Per k6 thresholds, set thresholds on the metrics that surface the patterns above:

export const options = {
  summaryTrendStats: ['avg', 'min', 'med', 'max', 'p(50)', 'p(90)', 'p(95)', 'p(99)', 'p(99.9)'],
  thresholds: {
    // Gate on p99 as well as p95 - the tail matters.
    http_req_duration:  ['p(95)<500', 'p(99)<1500'],
    // TTFB gate catches server-side slowness independently of payload size.
    http_req_waiting:   ['p(99)<1000'],
    // A blocked p99 > 50ms means connection pool exhaustion at the VU layer.
    http_req_blocked:   ['p(99)<50'],
    http_req_failed:    ['rate<0.01'],
    // Gate on dropped iterations when using constant-arrival-rate.
    dropped_iterations: ['count<10'],
  },
};

The http_req_blocked threshold catches a pathology that p95/p99 on http_req_duration can obscure: requests that spend the majority of their time waiting for a free socket at the client, not at the server.

Anti-patterns

Anti-pattern	Why it misleads	Fix
Reporting only `p(95)` in the summary	The 1-in-20 slowest requests are invisible.

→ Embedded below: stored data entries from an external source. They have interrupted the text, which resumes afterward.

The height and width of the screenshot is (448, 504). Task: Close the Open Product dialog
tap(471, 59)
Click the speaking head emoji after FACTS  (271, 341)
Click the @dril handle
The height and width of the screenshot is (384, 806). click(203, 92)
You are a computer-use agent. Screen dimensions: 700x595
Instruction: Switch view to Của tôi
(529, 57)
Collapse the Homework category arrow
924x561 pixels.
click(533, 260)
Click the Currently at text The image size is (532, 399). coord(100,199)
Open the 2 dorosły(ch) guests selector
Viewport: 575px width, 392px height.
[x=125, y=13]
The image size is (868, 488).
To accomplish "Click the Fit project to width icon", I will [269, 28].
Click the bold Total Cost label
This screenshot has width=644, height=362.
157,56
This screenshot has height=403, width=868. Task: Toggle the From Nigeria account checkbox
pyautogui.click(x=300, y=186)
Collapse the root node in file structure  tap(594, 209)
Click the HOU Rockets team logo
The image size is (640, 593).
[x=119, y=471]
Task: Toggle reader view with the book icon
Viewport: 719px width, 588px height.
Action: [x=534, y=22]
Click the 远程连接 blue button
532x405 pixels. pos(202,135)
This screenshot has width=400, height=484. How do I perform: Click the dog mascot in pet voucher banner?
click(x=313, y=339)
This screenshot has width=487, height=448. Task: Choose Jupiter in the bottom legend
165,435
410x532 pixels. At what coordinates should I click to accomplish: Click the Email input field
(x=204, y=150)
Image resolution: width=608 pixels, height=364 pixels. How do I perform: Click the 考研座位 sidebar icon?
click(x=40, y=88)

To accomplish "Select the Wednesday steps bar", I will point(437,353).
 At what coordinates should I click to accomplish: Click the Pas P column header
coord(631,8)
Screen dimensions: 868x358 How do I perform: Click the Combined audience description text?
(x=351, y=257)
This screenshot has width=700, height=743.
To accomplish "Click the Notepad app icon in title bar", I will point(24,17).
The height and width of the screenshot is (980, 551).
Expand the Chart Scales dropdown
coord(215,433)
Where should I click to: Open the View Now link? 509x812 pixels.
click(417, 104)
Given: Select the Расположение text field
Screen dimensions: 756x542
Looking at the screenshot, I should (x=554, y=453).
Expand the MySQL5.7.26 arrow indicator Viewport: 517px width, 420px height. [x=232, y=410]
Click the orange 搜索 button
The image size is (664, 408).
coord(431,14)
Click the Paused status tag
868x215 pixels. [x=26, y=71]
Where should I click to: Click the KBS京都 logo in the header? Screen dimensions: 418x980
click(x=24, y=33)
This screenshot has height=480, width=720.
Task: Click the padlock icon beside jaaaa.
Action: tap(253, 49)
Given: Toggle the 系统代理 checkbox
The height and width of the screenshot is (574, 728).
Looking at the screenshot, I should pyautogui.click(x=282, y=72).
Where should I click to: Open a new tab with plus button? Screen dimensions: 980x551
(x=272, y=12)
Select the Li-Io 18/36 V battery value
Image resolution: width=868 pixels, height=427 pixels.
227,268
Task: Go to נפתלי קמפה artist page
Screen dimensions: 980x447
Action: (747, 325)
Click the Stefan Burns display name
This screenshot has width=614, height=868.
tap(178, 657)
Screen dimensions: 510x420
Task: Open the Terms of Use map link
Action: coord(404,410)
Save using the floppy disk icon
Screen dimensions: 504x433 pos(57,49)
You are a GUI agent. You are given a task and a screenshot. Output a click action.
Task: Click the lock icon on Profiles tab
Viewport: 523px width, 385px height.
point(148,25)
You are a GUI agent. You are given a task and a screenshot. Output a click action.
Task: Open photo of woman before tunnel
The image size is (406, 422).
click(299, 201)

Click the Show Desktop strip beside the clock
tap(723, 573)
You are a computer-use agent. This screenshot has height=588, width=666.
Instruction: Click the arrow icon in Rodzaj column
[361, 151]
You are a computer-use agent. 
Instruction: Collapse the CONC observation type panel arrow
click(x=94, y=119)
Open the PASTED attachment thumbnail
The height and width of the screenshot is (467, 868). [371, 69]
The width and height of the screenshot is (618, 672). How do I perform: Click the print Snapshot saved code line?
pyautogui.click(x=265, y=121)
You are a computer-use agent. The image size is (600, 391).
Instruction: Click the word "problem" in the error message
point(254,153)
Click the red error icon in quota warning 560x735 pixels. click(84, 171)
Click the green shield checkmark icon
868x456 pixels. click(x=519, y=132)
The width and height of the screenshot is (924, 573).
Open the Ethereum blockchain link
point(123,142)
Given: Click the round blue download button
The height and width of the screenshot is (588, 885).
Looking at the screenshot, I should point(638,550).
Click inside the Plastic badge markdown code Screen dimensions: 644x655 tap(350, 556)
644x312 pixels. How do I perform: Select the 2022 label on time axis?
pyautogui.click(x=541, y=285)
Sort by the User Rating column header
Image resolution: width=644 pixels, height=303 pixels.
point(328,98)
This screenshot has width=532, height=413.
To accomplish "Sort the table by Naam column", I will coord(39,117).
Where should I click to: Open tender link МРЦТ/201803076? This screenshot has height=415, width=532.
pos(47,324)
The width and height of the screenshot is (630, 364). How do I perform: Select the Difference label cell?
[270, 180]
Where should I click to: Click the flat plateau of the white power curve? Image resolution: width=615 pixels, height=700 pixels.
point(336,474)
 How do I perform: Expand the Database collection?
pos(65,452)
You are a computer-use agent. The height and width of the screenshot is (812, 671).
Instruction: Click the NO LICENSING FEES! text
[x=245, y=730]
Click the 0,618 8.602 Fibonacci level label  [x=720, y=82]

A p95 of 400ms with a p99 of 4000ms looks healthy.	Add `p(99)` and `p(99.9)` via `summaryTrendStats`.
Averaging across ramp-up and plateau	Low-load ramp-up samples dilute plateau tail.	Use separate scenarios or post-filter the JSON export by timestamp.
Ignoring `dropped_iterations`	Under `constant-arrival-rate`, unreported requests make p99 look better than reality.	Always include `dropped_iterations` in the summary export check.
Treating avg as representative	A bimodal distribution has no typical request; avg falls between the two modes.	Use med (p50) as the central tendency; use tail ratio to confirm shape.
Comparing p99 across different VU counts	Higher concurrency changes the distribution; the numbers are not comparable.	Normalize by `http_reqs` rate (RPS) and note the executor type alongside any p99 number.

References

k6 metrics reference - full list of built-in metrics, types, and per-phase breakdown (http_req_waiting, http_req_blocked, etc.).
k6 thresholds - threshold syntax, p(N) aggregation, abortOnFail.
k6 summary-trend-stats option - how to add p(99) and p(99.9) to the default CLI summary.
k6 end-of-test summary - summary modes, handleSummary for JSON export.
HdrHistogram README - coordinated omission explanation and recordValueWithExpectedInterval correction method.
k6-load-testing - authoring k6 scripts, stages, and the basic threshold CI gate. This skill reads the output that one produces.